### EXERCISE REQUIREMENTS
Reproduce, word for word, the part of the article on Access Copyright royalties below that opens with the words containing "79154On May 29, 2014" and closes with "alert: they don’t.".

### READING TEXT
*-*-*
The Loss of Access Copyright Royalties and the Effect on Publishers: Sifting Fact from Fiction (Part 1)

79154On May 29, 2014 the Quill & Quire published an article with the sensational title “Why the loss of Access Copyright royalties could be devastating for educational publishers”. Julie Baldassi, the Q&Q staff reporter who wrote the article, advances the thesis and leads the reader to the supposedly inescapable conclusion (despite occasionally inserting words such as “perhaps” or “could”) that the decision of many educational institutions to sever their ties with Access Copyright has already wreaked havoc with publishers and will continue to be. This is a first of a series of posts in which I examine that thesis and conclusions to see if they hold up to scrutiny. Spoiler alert: they don’t.

The Fiction

To support her thesis, Baldassi provides several anecdotes and quotes from a carefully selected sample of educational publishers: two university presses (Oxford University Press and Wilfrid Laurier University Press; the one is large, old, and global, while the other is small, young, and local); one large, multinational, and publicly traded commercial publisher (McGraw-Hill Ryerson); and two small, independent and local publishers (Fernwood Publishing, Broadview Press). The message arising from this diverse group of publishers is supposedly the same: the loss of Access Copyright royalties has indeed been devastating for educational publishers.

Baldassi relies on two concrete examples to support her general assertions: one, the decision of Oxford University Press to eliminate three jobs and close its Canadian K-12 division, and, two, a claim made by Broadview Press that sales of the second edition of The Broadview Anthology of Poetry declined by 70% between 2011 and 2013. These incidents are supposed to be the smoking guns, the unequivocal evidence proving the direct impact of educators’ decision to discontinue their relationships with Access Copyright.

Access Copyright, expectedly, responded with an immediate series of tweets linking to the article, accompanied with even bolder alarmist assertions, such as “Decreased sales, lost jobs, harder to turn a profit – all impacts of educational fair dealing in Canada” or “The consequences of fair dealing policies adopted by educational institutions for Cdn publishers and creators”. And in a public debate with Howard Knopf at Brock University last Thursday, Roanie Levy, Access Copyright’s CEO, pounced on the Q&Q article and quoted from it to prove its case. After repeating the story about the closure of OUP Canada K-12 division she added,

“So the royalties that are collected and have been traditionally collected for over 25 years and redistributed to creators and publishers make a difference. And a little over a year after a decision was made by the ministries of education to stop paying (this happened in January 1, 2013) already we are seeing the creators and publishers in Canada feeling the negative repercussions of that.”
*-*-*
### COLLECTED DATA
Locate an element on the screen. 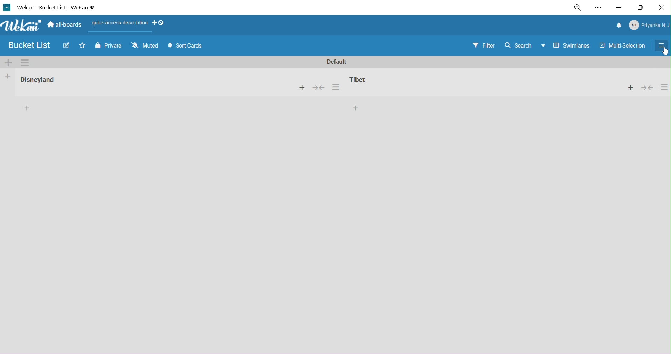 The height and width of the screenshot is (354, 671). merge cards is located at coordinates (319, 88).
*-*-*
### SOLUTION FOR THIS PROBLEM
79154On May 29, 2014 the Quill & Quire published an article with the sensational title “Why the loss of Access Copyright royalties could be devastating for educational publishers”. Julie Baldassi, the Q&Q staff reporter who wrote the article, advances the thesis and leads the reader to the supposedly inescapable conclusion (despite occasionally inserting words such as “perhaps” or “could”) that the decision of many educational institutions to sever their ties with Access Copyright has already wreaked havoc with publishers and will continue to be. This is a first of a series of posts in which I examine that thesis and conclusions to see if they hold up to scrutiny. Spoiler alert: they don’t.